Enem alcança 8,7 milhões de inscritos

Com adesão de mais três instituições federais ao Sisu, exame tem alta de 21,6% no número de candidatos; 57,9% se declararam negros

LISANDRA PARAGUASSU / BRASÍLIA, O Estado de S.Paulo

17 de junho de 2014 | 02h05

O número de inscritos no Exame Nacional do Ensino Médio (Enem) cresceu 21,6% de 2013 para este ano e alcançou a marca de 8,7 milhões de estudantes. Com a adesão ao Sistema de Seleção Unificada (Sisu) de mais três universidades federais - Santa Maria, Rio Grande do Sul e Pernambuco - praticamente todo o sistema de ensino da União usa hoje a prova como forma de avaliação, o que ajudou a aumentar o interesse dos estudantes pela inscrição.

O crescimento neste ano, porém, foi um pouco menor do que no ano passado, quando chegou a 23,8%. O aumento foi geral em todos os Estados, mas o impacto foi maior onde as instituições federais aderiram ao exame neste ano ou passarão a integrar o Sisu a partir de 2015. Em Pernambuco, as inscrições cresceram 22%. No Rio Grande do Sul, 15%. A maior alta, de 29%, foi no Distrito Federal, onde a Universidade de Brasília (UnB) passou a integrar o sistema em janeiro deste ano.

"Esse crescimento foi até mesmo acima da nossa expectativa, que era de 8 milhões de inscritos.
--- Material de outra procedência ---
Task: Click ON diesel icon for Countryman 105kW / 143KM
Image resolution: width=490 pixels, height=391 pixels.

Há um despertar em torno da questão da educação, especialmente com o crescimento das oportunidade oferecidas pelo governo federal", afirmou o ministro da Educação, Henrique Paim, citando a ampliação de vagas nas universidades federais, o Programa Universidade para Todos (ProUni), o aumento do Financiamento Estudantil (Fies) e a criação do SisuTec, de seleção para cursos técnicos.
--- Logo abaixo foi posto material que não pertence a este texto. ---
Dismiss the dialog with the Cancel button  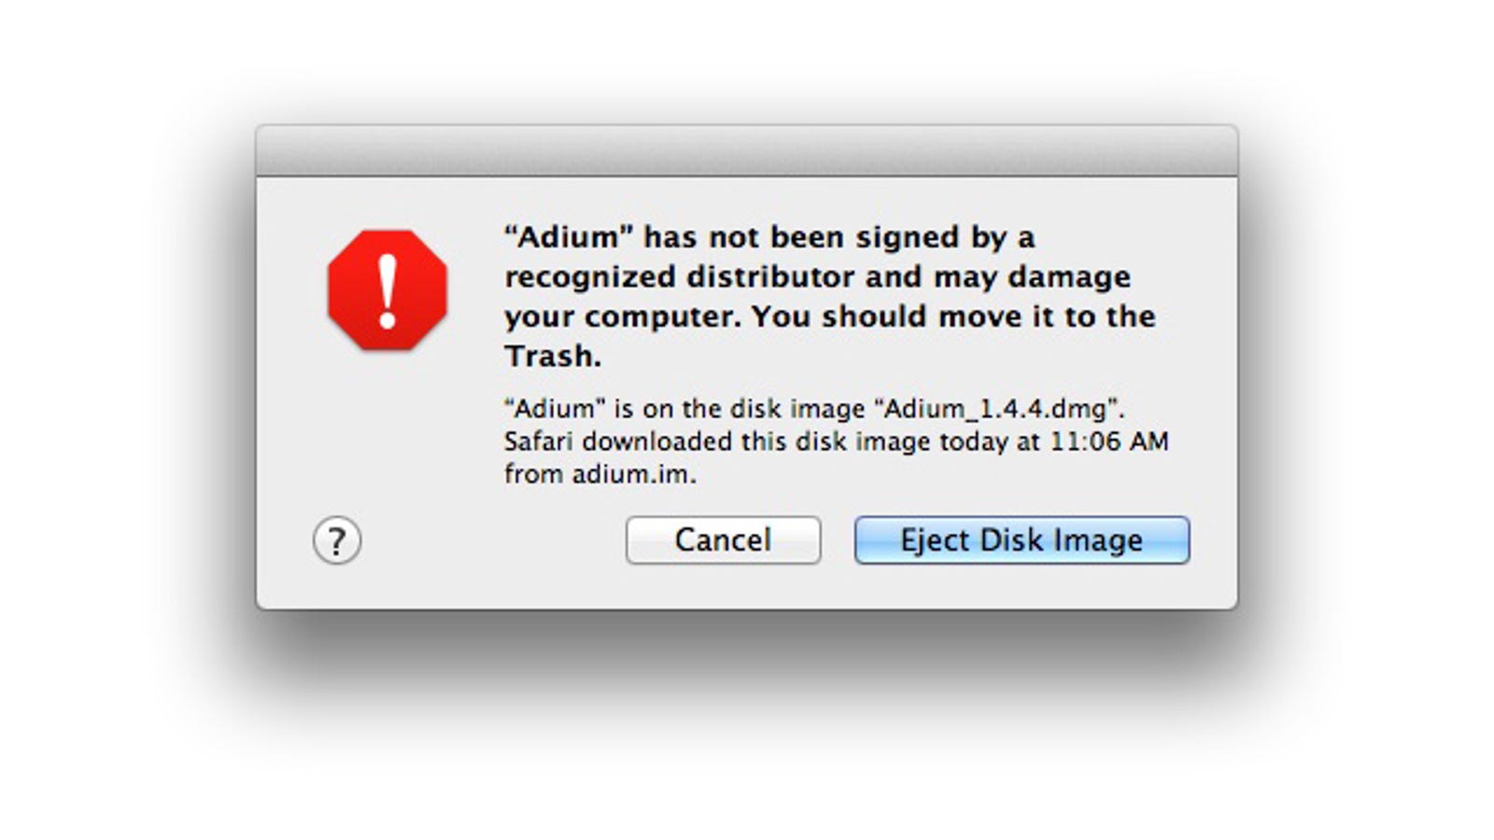pyautogui.click(x=724, y=539)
Ainda para o processo seletivo de 2015, o MEC espera a adesão da Universidade Federal de Santa Catarina (UFSC). Com isso, apenas três das 63 instituições não participarão do Sisu. Mesmo assim todas usam o Enem pelo menos como parte de seu processo de seleção. Em janeiro deste ano, o número de vagas oferecidas foi de 171 mil. "Como essas novas são instituições grandes, podemos esperar um aumento significativo no número de vagas", afirmou o secretário executivo do ministério, Luiz Cláudio Costa.

Infraestrutura. O crescimento de 1,5 milhão de inscritos fará com que o MEC aumente o número de cidades e de locais para a prova deste ano, que acontecerá em 8 e 9 de novembro.

A maioria dos inscritos, 4,9 milhões, já conclui o ensino médio em anos anteriores. Cerca de 1,7 milhão de candidatos terminaram a escola neste ano - 1 milhão a menos do que o total de concluintes no País.

Do total de inscritos, quase 4 milhões têm mais de 20 anos, sendo que 1,35 milhão está acima dos 30 anos. "Nós temos uma dívida educacional muito grande. Essa é uma boa notícia. As pessoas estão vendo que podem retomar os estudos. Isso é bom para o País", afirmou o ministro da Educação.

Negros. A maior parte dos inscritos se identificou como negra, 57,9%. De acordo com o ministro, a inscrição tende a refletir mais a sociedade brasileira e, também, o interesse pela política de cotas. Neste ano, 25% das vagas serão para alunos de baixa renda e oriundos de escola pública, com um porcentual para negros reservado de acordo com sua representação na população de cada Estado.